• PROMPT: If a line in the entries contains the string "heading", include that line in your answer.

(Dataset entries)
--*--
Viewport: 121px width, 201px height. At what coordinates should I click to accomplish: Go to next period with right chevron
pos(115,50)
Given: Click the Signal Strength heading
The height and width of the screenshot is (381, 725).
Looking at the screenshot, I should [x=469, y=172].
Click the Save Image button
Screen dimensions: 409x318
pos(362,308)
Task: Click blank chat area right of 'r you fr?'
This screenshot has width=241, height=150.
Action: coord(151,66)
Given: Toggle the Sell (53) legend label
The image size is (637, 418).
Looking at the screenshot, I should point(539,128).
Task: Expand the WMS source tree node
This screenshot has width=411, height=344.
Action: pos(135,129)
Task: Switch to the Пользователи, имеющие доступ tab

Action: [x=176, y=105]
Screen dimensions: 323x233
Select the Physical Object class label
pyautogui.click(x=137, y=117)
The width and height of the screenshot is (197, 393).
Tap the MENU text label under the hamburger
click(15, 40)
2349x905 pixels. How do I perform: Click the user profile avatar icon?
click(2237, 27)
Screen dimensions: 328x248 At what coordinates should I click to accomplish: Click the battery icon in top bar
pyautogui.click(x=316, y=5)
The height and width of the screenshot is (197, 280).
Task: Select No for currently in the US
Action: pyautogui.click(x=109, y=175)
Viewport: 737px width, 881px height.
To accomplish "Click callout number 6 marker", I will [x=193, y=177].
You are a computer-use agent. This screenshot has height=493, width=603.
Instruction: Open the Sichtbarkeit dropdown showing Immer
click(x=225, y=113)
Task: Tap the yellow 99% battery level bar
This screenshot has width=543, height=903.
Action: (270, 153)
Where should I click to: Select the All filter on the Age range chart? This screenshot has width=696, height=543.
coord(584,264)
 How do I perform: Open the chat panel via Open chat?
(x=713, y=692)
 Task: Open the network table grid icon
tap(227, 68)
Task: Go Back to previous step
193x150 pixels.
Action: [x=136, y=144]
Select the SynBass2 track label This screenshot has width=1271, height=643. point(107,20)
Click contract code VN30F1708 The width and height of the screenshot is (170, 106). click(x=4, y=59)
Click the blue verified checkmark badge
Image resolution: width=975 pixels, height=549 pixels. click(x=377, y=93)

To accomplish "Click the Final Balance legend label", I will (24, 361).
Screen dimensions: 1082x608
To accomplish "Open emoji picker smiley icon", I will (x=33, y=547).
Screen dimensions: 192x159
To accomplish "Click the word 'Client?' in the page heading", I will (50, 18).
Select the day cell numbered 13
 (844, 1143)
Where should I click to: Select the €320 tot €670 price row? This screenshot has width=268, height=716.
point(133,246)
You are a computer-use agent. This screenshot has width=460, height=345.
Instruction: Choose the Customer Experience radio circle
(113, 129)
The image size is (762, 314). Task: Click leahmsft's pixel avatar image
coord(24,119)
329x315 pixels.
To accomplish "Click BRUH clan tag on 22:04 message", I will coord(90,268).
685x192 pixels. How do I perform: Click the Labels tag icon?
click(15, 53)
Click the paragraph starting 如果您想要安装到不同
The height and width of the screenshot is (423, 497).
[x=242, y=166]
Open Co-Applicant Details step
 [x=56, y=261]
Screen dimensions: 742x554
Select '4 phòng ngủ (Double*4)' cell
--*--
• WRITTEN RESPONSE:
Given: Click the Signal Strength heading
To accomplish "Click the word 'Client?' in the page heading", I will (50, 18).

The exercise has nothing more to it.